He never imagined that his decision to donate sperm would weave him so deeply into the fabric of his friends’ lives. As a gay man who cherishes the queerness that surrounds him, he found himself honored and emotionally moved when his closest friend M and her wife asked him to help bring their child into the world. That baby girl, though not his, became a beacon of enduring love and connection—a symbol of chosen family and unwavering support.
Now, faced with a new request from another dear friend and their partner, he stands at the crossroads of generosity and personal boundaries. Their hope, inspired by his earlier act of kindness, stirs a powerful mix of emotions within him—pride, love, and the complex reality of what it means to give life without ever wanting his own. This is a story about the profound bonds forged not by biology alone, but by heart and soul.

AITA for donating sperm to one friend but not another?

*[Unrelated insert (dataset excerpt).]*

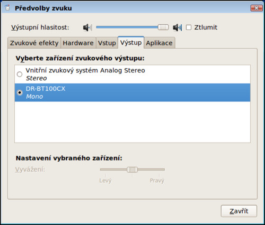265x225 pixels.
Task: Click the output volume slider handle
Action: pyautogui.click(x=163, y=27)
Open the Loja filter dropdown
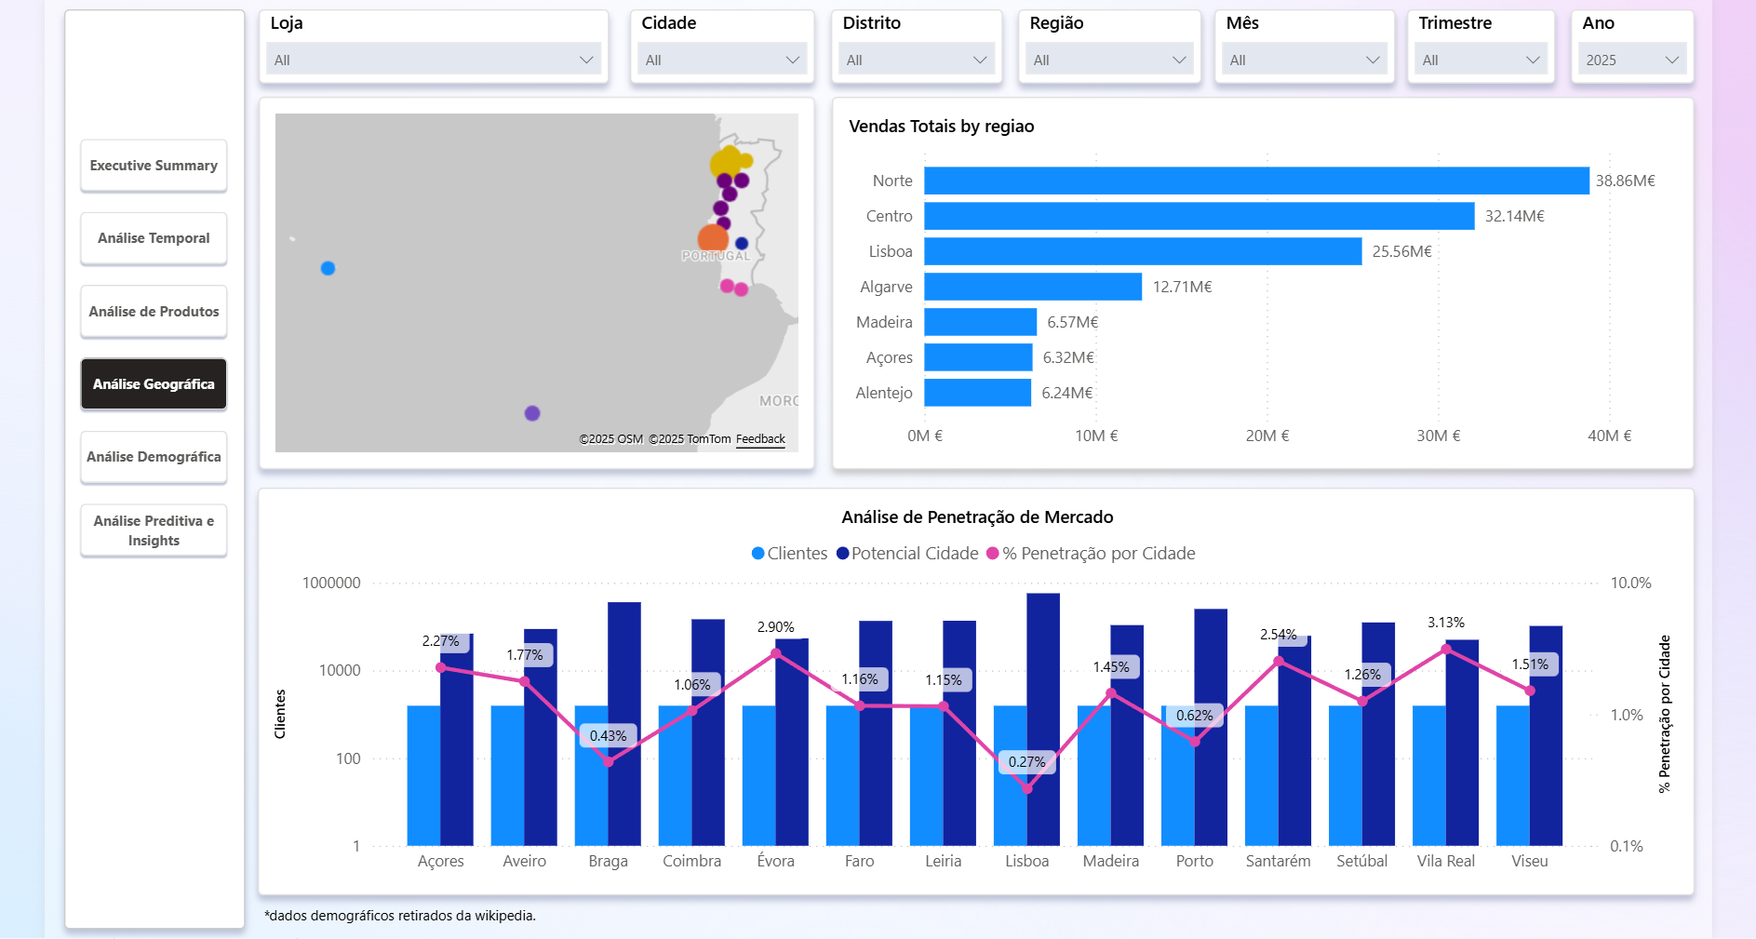 pyautogui.click(x=434, y=60)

As renowned family law scholar and bioethics expert Dr. I. Glenn Cohen explains, “The law generally recognizes that donors retain autonomy over their reproductive choices, and that intention regarding parenthood—both for the donor and the recipient—is crucial in defining the relationship.”
The OP’s situation highlights a complex intersection of personal autonomy, social obligation, and the ethical implications of altruistic donation within close-knit communities. By agreeing to donate previously, the OP established an expectation, making the subsequent refusal based on judgmental criteria particularly impactful. The friends (J and partner) feel that the OP is imposing a standard of ‘worthiness’ onto queer reproductive journeys that is not applied to heterosexual couples, which touches upon issues of equity in accessing family formation. However, the OP is acting within their rights; an agreement to donate is a personal choice, not a guaranteed service. The OP’s motivation appears rooted in safeguarding the potential well-being of a future child, an act that stems from care, albeit expressed poorly.
The OP’s execution of the refusal was the primary issue, not the refusal itself. To handle similar situations more effectively, the OP should establish clear, non-negotiable criteria for donation upfront with all parties, focusing on the commitment to the *process* rather than judging the *outcome* of the recipients’ relationship. If criteria must change, future refusals should emphasize maintaining personal ethical boundaries over critiquing the recipient’s perceived lack of readiness, thereby protecting both the donation relationship and the friendship foundation.
THE COMMENTS SECTION WENT WILD – REDDIT HAD *A LOT* TO SAY ABOUT THIS ONE.













































The original poster (OP) is grappling with a conflict between their stated openness to sperm donation for loved ones and their personal judgment regarding the readiness of one specific couple (J and their partner) to parent. While the OP felt honored by the request, their decision to decline, based on concerns about the friends’ relationship instability, caused significant offense and tension within their social circle.
Given that the OP has already established a pattern of willingness to donate to other trusted queer friends, the central question becomes: Does a person who volunteers to be a known donor retain the right to exercise personal judgment regarding the stability and fitness of the intended parents, even when exercising that judgment causes deep hurt and social backlash?